# EXERCISE DATA
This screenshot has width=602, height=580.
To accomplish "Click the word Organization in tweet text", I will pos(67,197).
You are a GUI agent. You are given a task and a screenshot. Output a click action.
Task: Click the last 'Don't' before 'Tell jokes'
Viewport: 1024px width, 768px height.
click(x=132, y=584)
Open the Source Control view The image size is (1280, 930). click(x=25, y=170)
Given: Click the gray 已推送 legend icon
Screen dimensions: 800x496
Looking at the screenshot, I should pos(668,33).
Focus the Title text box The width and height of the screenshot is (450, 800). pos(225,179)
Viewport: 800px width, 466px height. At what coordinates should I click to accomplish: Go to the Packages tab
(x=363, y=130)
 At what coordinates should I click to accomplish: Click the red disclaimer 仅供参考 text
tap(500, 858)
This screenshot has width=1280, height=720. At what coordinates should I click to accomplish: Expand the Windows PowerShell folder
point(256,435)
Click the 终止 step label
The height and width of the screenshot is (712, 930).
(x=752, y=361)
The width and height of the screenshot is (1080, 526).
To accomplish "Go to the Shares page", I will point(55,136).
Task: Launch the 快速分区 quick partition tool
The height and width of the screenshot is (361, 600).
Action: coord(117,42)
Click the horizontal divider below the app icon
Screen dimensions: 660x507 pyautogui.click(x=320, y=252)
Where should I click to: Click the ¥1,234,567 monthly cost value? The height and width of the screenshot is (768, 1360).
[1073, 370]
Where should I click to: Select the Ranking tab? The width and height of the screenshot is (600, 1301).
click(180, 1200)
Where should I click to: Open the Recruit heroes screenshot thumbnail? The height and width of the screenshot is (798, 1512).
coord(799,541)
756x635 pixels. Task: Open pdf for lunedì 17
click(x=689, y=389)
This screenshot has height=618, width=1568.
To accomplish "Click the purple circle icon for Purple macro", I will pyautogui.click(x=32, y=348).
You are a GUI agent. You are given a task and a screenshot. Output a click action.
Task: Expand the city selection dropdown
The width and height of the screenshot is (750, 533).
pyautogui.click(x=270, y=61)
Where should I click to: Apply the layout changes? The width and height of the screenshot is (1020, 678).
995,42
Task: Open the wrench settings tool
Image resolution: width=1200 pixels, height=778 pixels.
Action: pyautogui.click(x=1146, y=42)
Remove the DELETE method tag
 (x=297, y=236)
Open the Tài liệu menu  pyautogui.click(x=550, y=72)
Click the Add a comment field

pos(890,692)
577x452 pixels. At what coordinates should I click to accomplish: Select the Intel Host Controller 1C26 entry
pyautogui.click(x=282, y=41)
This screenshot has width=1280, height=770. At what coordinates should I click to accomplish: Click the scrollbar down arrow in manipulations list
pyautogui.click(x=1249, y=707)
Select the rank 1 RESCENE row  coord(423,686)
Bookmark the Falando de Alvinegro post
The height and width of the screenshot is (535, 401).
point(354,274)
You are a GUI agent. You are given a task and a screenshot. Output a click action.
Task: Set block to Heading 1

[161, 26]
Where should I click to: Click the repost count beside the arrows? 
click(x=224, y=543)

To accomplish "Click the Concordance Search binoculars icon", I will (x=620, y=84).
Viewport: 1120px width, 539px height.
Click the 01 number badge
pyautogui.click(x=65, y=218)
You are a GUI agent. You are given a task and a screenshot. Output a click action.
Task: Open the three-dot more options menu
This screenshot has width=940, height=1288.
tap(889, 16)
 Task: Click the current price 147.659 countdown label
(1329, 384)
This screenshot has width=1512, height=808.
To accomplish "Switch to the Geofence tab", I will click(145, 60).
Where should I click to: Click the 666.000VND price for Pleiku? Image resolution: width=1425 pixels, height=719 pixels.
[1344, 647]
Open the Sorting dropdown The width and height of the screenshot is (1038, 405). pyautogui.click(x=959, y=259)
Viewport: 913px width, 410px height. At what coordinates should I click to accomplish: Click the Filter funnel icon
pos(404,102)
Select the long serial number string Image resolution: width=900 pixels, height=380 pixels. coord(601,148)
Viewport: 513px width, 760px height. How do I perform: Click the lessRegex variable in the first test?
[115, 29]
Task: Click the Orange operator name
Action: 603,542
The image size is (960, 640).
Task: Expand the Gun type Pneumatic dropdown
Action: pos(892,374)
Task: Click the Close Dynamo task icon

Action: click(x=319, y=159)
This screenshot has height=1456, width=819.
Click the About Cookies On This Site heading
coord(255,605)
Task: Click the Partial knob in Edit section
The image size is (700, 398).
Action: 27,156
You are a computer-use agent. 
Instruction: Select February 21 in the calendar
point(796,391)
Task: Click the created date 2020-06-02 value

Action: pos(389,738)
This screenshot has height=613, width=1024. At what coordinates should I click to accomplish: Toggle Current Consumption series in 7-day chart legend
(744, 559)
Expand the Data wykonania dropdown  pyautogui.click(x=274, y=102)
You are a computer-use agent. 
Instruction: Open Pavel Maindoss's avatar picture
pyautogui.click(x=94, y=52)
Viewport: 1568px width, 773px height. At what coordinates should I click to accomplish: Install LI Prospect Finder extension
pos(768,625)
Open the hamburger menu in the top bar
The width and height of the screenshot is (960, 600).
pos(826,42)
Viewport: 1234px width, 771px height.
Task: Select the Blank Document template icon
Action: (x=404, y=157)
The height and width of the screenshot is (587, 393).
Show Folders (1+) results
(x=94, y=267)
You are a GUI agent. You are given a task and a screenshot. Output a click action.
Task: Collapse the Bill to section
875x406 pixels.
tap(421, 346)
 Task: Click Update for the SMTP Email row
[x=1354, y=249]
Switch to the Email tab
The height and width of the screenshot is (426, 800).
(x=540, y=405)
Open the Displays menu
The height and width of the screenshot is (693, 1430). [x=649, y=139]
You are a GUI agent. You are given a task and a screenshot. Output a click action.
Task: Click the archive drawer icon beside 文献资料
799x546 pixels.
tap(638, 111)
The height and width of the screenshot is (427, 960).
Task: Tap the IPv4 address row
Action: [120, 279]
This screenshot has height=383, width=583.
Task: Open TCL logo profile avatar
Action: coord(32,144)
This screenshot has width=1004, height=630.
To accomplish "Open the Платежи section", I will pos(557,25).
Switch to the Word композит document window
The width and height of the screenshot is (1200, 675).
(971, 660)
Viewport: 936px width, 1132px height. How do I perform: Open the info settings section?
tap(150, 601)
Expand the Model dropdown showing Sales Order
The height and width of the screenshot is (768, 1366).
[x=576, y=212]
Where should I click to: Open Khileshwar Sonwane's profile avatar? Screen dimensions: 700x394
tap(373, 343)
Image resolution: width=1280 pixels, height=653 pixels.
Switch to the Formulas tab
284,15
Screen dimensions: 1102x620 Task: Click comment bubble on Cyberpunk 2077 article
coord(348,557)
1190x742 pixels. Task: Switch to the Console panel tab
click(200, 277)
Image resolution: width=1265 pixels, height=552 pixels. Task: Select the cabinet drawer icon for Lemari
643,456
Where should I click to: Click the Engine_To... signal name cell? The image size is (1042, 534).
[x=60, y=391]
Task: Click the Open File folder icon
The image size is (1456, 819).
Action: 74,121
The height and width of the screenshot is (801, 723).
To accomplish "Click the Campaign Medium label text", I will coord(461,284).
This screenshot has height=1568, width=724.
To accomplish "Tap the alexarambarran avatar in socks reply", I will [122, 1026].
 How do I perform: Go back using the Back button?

# WHAT IS REQUIRED
Restate the data word for word, leaving nothing out.

# SOLUTION TO THIS TASK
This screenshot has width=602, height=580.
To accomplish "Click the word Organization in tweet text", I will pos(67,197).
You are a GUI agent. You are given a task and a screenshot. Output a click action.
Task: Click the last 'Don't' before 'Tell jokes'
Viewport: 1024px width, 768px height.
click(x=132, y=584)
Open the Source Control view The image size is (1280, 930). click(x=25, y=170)
Given: Click the gray 已推送 legend icon
Screen dimensions: 800x496
Looking at the screenshot, I should pos(668,33).
Focus the Title text box The width and height of the screenshot is (450, 800). pos(225,179)
Viewport: 800px width, 466px height. At what coordinates should I click to accomplish: Go to the Packages tab
(x=363, y=130)
 At what coordinates should I click to accomplish: Click the red disclaimer 仅供参考 text
tap(500, 858)
This screenshot has width=1280, height=720. At what coordinates should I click to accomplish: Expand the Windows PowerShell folder
point(256,435)
Click the 终止 step label
The height and width of the screenshot is (712, 930).
(x=752, y=361)
The width and height of the screenshot is (1080, 526).
To accomplish "Go to the Shares page", I will point(55,136).
Task: Launch the 快速分区 quick partition tool
The height and width of the screenshot is (361, 600).
Action: coord(117,42)
Click the horizontal divider below the app icon
Screen dimensions: 660x507 pyautogui.click(x=320, y=252)
Where should I click to: Click the ¥1,234,567 monthly cost value? The height and width of the screenshot is (768, 1360).
[1073, 370]
Where should I click to: Select the Ranking tab? The width and height of the screenshot is (600, 1301).
click(180, 1200)
Where should I click to: Open the Recruit heroes screenshot thumbnail? The height and width of the screenshot is (798, 1512).
coord(799,541)
756x635 pixels. Task: Open pdf for lunedì 17
click(x=689, y=389)
This screenshot has height=618, width=1568.
To accomplish "Click the purple circle icon for Purple macro", I will pyautogui.click(x=32, y=348).
You are a GUI agent. You are given a task and a screenshot. Output a click action.
Task: Expand the city selection dropdown
The width and height of the screenshot is (750, 533).
pyautogui.click(x=270, y=61)
Where should I click to: Apply the layout changes? The width and height of the screenshot is (1020, 678).
995,42
Task: Open the wrench settings tool
Image resolution: width=1200 pixels, height=778 pixels.
Action: pyautogui.click(x=1146, y=42)
Remove the DELETE method tag
 (x=297, y=236)
Open the Tài liệu menu  pyautogui.click(x=550, y=72)
Click the Add a comment field

pos(890,692)
577x452 pixels. At what coordinates should I click to accomplish: Select the Intel Host Controller 1C26 entry
pyautogui.click(x=282, y=41)
This screenshot has width=1280, height=770. At what coordinates should I click to accomplish: Click the scrollbar down arrow in manipulations list
pyautogui.click(x=1249, y=707)
Select the rank 1 RESCENE row  coord(423,686)
Bookmark the Falando de Alvinegro post
The height and width of the screenshot is (535, 401).
point(354,274)
You are a GUI agent. You are given a task and a screenshot. Output a click action.
Task: Set block to Heading 1

[161, 26]
Where should I click to: Click the repost count beside the arrows? 
click(x=224, y=543)

To accomplish "Click the Concordance Search binoculars icon", I will (x=620, y=84).
Viewport: 1120px width, 539px height.
Click the 01 number badge
pyautogui.click(x=65, y=218)
You are a GUI agent. You are given a task and a screenshot. Output a click action.
Task: Open the three-dot more options menu
This screenshot has width=940, height=1288.
tap(889, 16)
 Task: Click the current price 147.659 countdown label
(1329, 384)
This screenshot has width=1512, height=808.
To accomplish "Switch to the Geofence tab", I will click(145, 60).
Where should I click to: Click the 666.000VND price for Pleiku? Image resolution: width=1425 pixels, height=719 pixels.
[1344, 647]
Open the Sorting dropdown The width and height of the screenshot is (1038, 405). pyautogui.click(x=959, y=259)
Viewport: 913px width, 410px height. At what coordinates should I click to accomplish: Click the Filter funnel icon
pos(404,102)
Select the long serial number string Image resolution: width=900 pixels, height=380 pixels. coord(601,148)
Viewport: 513px width, 760px height. How do I perform: Click the lessRegex variable in the first test?
[115, 29]
Task: Click the Orange operator name
Action: 603,542
The image size is (960, 640).
Task: Expand the Gun type Pneumatic dropdown
Action: pos(892,374)
Task: Click the Close Dynamo task icon

Action: click(x=319, y=159)
This screenshot has height=1456, width=819.
Click the About Cookies On This Site heading
coord(255,605)
Task: Click the Partial knob in Edit section
The image size is (700, 398).
Action: 27,156
You are a computer-use agent. 
Instruction: Select February 21 in the calendar
point(796,391)
Task: Click the created date 2020-06-02 value

Action: pos(389,738)
This screenshot has height=613, width=1024. At what coordinates should I click to accomplish: Toggle Current Consumption series in 7-day chart legend
(744, 559)
Expand the Data wykonania dropdown  pyautogui.click(x=274, y=102)
You are a computer-use agent. 
Instruction: Open Pavel Maindoss's avatar picture
pyautogui.click(x=94, y=52)
Viewport: 1568px width, 773px height. At what coordinates should I click to accomplish: Install LI Prospect Finder extension
pos(768,625)
Open the hamburger menu in the top bar
The width and height of the screenshot is (960, 600).
pos(826,42)
Viewport: 1234px width, 771px height.
Task: Select the Blank Document template icon
Action: (x=404, y=157)
The height and width of the screenshot is (587, 393).
Show Folders (1+) results
(x=94, y=267)
You are a GUI agent. You are given a task and a screenshot. Output a click action.
Task: Collapse the Bill to section
875x406 pixels.
tap(421, 346)
 Task: Click Update for the SMTP Email row
[x=1354, y=249]
Switch to the Email tab
The height and width of the screenshot is (426, 800).
(x=540, y=405)
Open the Displays menu
The height and width of the screenshot is (693, 1430). [x=649, y=139]
You are a GUI agent. You are given a task and a screenshot. Output a click action.
Task: Click the archive drawer icon beside 文献资料
799x546 pixels.
tap(638, 111)
The height and width of the screenshot is (427, 960).
Task: Tap the IPv4 address row
Action: [120, 279]
This screenshot has height=383, width=583.
Task: Open TCL logo profile avatar
Action: coord(32,144)
This screenshot has width=1004, height=630.
To accomplish "Open the Платежи section", I will pos(557,25).
Switch to the Word композит document window
The width and height of the screenshot is (1200, 675).
(971, 660)
Viewport: 936px width, 1132px height. How do I perform: Open the info settings section?
tap(150, 601)
Expand the Model dropdown showing Sales Order
The height and width of the screenshot is (768, 1366).
[x=576, y=212]
Where should I click to: Open Khileshwar Sonwane's profile avatar? Screen dimensions: 700x394
tap(373, 343)
Image resolution: width=1280 pixels, height=653 pixels.
Switch to the Formulas tab
284,15
Screen dimensions: 1102x620 Task: Click comment bubble on Cyberpunk 2077 article
coord(348,557)
1190x742 pixels. Task: Switch to the Console panel tab
click(200, 277)
Image resolution: width=1265 pixels, height=552 pixels. Task: Select the cabinet drawer icon for Lemari
643,456
Where should I click to: Click the Engine_To... signal name cell? The image size is (1042, 534).
[x=60, y=391]
Task: Click the Open File folder icon
The image size is (1456, 819).
Action: 74,121
The height and width of the screenshot is (801, 723).
To accomplish "Click the Campaign Medium label text", I will coord(461,284).
This screenshot has height=1568, width=724.
To accomplish "Tap the alexarambarran avatar in socks reply", I will [122, 1026].
 How do I perform: Go back using the Back button?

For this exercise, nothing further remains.